Export Latitude datasets to prepare data for fine-tuning language models.
While Latitude focuses on prompt engineering and evaluation, the datasets you create and curate within the platform can be valuable assets for fine-tuning language models using external tools and services.
Curated Data: Datasets often contain carefully selected inputs and high-quality outputs (either expected outputs or actual model responses reviewed manually).
Real-World Examples: Datasets created from production logs represent actual user interactions.
Structured Format: Latitude datasets are already in a structured format (CSV), making them easier to process for fine-tuning.
Once exported, you’ll likely need to transform the CSV data into the specific format required by your chosen fine-tuning platform or library (e.g., OpenAI’s JSONL format, Hugging Face datasets format).Common steps include:
Selecting Columns: Identify the columns containing the input prompt/context and the desired completion/output.
Formatting: Convert each row into the required structure. For example, for OpenAI fine-tuning, you might create JSON objects like:
Copy
Ask AI
{"prompt": "<Input from CSV column A>", "completion": "<Output from CSV column B>"}// or for chat models:{"messages": [{"role": "system", "content": "..."}, {"role": "user", "content": "<Input>"}, {"role": "assistant", "content": "<Output>"}]}
Data Cleaning: Review the data for quality, consistency, and remove any low-quality or irrelevant examples.
Splitting Data: You might need to split your exported dataset into training and validation sets.
Consult the documentation of your specific fine-tuning tool or platform for detailed formatting requirements.

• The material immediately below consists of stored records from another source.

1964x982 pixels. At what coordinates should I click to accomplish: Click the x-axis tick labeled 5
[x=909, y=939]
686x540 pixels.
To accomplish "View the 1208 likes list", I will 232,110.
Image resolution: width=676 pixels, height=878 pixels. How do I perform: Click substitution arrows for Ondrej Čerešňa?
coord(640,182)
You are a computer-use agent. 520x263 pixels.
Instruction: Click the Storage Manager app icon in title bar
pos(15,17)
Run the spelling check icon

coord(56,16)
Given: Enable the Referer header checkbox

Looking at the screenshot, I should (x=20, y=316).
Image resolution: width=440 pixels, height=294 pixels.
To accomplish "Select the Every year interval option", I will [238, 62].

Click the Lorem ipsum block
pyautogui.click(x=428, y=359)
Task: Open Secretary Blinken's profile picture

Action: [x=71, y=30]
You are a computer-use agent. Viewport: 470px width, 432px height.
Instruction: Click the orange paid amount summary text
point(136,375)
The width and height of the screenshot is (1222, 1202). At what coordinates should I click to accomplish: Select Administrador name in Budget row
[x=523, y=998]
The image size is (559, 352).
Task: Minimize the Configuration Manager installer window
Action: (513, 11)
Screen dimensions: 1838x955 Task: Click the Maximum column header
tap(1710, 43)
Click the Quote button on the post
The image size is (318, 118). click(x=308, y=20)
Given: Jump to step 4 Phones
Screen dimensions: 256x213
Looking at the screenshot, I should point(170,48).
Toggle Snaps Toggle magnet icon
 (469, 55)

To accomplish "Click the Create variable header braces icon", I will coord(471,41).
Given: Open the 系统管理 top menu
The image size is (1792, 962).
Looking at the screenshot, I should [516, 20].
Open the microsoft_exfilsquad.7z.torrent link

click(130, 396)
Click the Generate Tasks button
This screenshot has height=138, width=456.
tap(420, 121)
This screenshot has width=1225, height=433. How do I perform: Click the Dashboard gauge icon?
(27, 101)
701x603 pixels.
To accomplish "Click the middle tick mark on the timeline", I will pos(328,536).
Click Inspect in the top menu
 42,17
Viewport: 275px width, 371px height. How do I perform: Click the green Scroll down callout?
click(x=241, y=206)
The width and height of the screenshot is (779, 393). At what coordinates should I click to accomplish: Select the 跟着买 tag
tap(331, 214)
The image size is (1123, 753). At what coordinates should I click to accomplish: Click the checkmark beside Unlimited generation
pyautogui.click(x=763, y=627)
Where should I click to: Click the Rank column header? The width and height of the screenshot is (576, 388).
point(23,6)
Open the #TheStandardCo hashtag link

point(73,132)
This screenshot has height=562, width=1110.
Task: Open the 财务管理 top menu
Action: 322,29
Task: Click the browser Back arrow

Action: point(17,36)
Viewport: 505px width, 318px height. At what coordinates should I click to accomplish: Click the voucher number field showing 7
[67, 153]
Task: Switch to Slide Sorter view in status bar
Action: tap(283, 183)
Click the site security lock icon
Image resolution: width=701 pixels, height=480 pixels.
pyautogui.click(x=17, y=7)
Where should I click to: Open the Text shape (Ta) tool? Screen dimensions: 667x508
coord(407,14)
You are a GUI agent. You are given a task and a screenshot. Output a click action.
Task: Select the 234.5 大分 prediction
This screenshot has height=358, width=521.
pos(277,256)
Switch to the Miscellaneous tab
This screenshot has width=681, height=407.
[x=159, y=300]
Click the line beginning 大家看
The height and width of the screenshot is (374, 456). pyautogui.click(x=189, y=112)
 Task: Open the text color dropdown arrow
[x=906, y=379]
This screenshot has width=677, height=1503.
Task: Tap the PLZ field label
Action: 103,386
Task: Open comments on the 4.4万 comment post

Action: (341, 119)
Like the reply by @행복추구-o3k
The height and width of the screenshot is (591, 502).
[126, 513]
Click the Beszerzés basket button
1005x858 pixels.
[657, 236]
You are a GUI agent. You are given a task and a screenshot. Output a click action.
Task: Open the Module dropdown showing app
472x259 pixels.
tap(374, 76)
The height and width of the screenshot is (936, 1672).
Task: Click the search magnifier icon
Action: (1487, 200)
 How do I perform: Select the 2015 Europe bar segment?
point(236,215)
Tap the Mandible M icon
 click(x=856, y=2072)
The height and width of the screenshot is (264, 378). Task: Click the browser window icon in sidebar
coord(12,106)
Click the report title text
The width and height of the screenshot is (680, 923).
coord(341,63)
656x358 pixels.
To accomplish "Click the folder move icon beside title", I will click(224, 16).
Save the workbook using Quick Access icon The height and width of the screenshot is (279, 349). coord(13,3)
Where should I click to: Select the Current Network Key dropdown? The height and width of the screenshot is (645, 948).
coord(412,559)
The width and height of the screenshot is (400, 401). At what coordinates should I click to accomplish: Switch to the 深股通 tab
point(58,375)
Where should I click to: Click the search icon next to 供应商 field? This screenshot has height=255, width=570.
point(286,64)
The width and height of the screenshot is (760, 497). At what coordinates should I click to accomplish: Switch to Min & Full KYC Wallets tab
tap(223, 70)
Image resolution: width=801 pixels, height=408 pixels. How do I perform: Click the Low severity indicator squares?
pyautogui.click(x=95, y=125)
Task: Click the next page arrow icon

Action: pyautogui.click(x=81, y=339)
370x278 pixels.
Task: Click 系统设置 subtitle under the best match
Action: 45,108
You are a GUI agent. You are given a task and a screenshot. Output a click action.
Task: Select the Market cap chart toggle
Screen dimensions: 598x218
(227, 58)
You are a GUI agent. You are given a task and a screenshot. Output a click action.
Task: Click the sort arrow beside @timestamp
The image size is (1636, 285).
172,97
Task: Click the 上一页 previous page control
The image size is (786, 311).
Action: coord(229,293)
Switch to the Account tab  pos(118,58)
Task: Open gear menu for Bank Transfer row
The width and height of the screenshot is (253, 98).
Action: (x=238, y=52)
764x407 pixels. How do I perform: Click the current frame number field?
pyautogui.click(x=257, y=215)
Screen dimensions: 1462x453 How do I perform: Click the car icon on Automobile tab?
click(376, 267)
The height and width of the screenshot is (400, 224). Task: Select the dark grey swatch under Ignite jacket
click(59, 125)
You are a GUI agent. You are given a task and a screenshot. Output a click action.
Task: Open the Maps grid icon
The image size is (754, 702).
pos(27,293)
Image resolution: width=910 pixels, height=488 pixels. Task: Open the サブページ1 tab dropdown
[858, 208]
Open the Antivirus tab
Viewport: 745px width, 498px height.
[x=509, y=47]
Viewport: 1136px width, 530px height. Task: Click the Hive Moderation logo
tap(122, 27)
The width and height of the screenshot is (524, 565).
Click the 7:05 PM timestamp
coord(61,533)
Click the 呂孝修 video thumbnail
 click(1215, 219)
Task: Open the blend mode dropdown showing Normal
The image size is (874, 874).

Imagine you have a Latitude dataset created from manually reviewed chat logs (input_query, high_quality_response).
Export: Download this dataset as a CSV from Latitude.
Transform: Write a script (e.g., Python with pandas) to read the CSV and convert each row into the JSONL format required by the fine-tuning API you plan to use.
Fine-tune: Upload the formatted JSONL file and run the fine-tuning job using the provider’s tools.
Evaluate: After fine-tuning, you can even evaluate the new model’s performance back in Latitude by configuring it as a new provider/model and running evaluations against your datasets.
By leveraging the data curation work done in Latitude, you can streamline the preparation process for fine-tuning models for specialized tasks.